Scudder described Palaestrus oligocenus in 1892 believing
it was in the family Oestridae. Flies in this family are
known as botflies, warbler flies, heel flies and gadflies.
The larvae of all of these flies are internal parasites to
mammals. At the turn of the century better preserved specimens
showing a clear proboscis were discovered. Cockerell recognized
the new fossils and Sudder’s earlier specimen as belonging
to the genus of tsetse flies Glossina. Tsetse flies are sanguivores,
feeding on the blood of vertebrates. Glossina oligocena (Cockerell
in 1908) is twice the size of living species (Gimaldi and
Engel, 2006, p. 545).
Harry D. MacGinitie (1896-1987) was a paleobotanist who spent
most of his career teaching at Humbolt State College in northern
California. Early in his career MacGinitie worked for the University
of Colorado where he was encouraged by Cockerell and Childs
Frick (1883-1965), an American vertebrate paleontologist, to
revise earlier work on the fossil plants of Florissant. MacGinitie
excavated new sites at Florissant in 1936 and 1937 to collect
additional specimens. In 1953 MacGinitie published the culmination
of this work in his classic monograph Fossil Plants of
the Florissant Beds, Colorado. MacGinitie revised the work of earlier
paleontologists and was the first to consider Florissant fossil
plants as a community, comparing them with modern vegetation.
MacGinitie also used the fossil plant community to make inferences
about the ancient ecology, climate, and elevation of Florissant.

- - -

Work order A |
According to the passage on Florissant fossils, how does Glossina oligocena compare in size with living tsetse species?
Work order B |
Reproduce the passage on Florissant fossils verbatim between "Scudder described Palaestrus" and "2006, p. 545).", inclusive.

Data |
- - -

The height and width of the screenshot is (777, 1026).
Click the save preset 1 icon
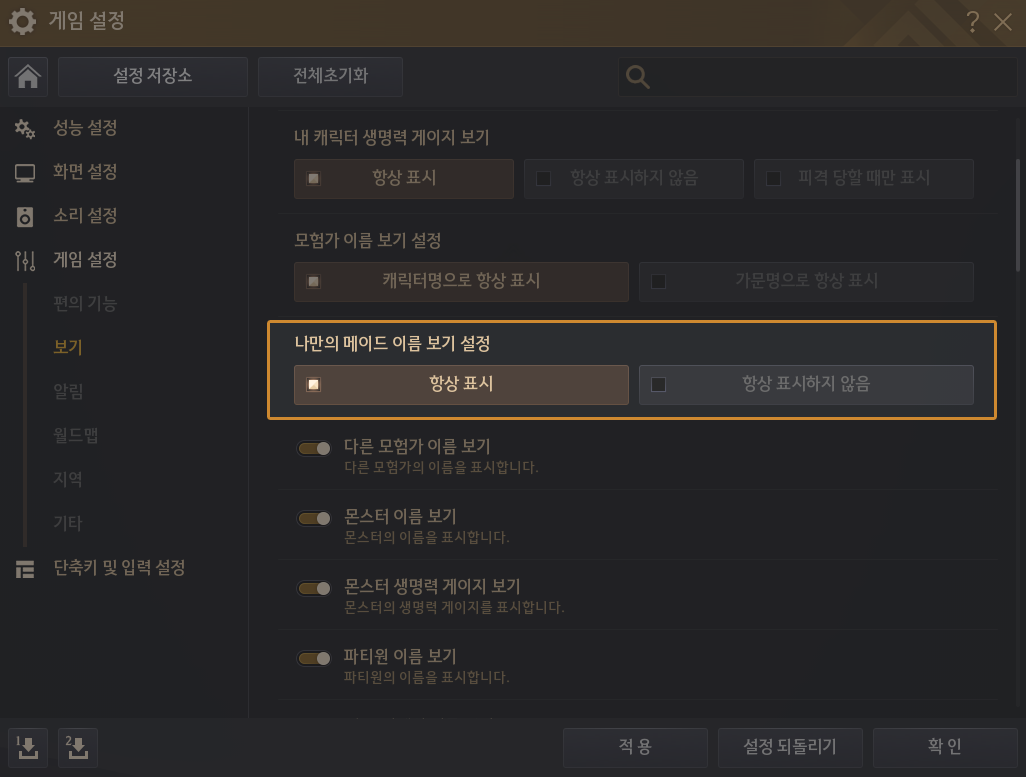click(x=27, y=746)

- - -

Expected answer A |
It is twice the size of living species.

Expected answer B |
Scudder described Palaestrus oligocenus in 1892 believing
it was in the family Oestridae. Flies in this family are
known as botflies, warbler flies, heel flies and gadflies.
The larvae of all of these flies are internal parasites to
mammals. At the turn of the century better preserved specimens
showing a clear proboscis were discovered. Cockerell recognized
the new fossils and Sudder’s earlier specimen as belonging
to the genus of tsetse flies Glossina. Tsetse flies are sanguivores,
feeding on the blood of vertebrates. Glossina oligocena (Cockerell
in 1908) is twice the size of living species (Gimaldi and
Engel, 2006, p. 545).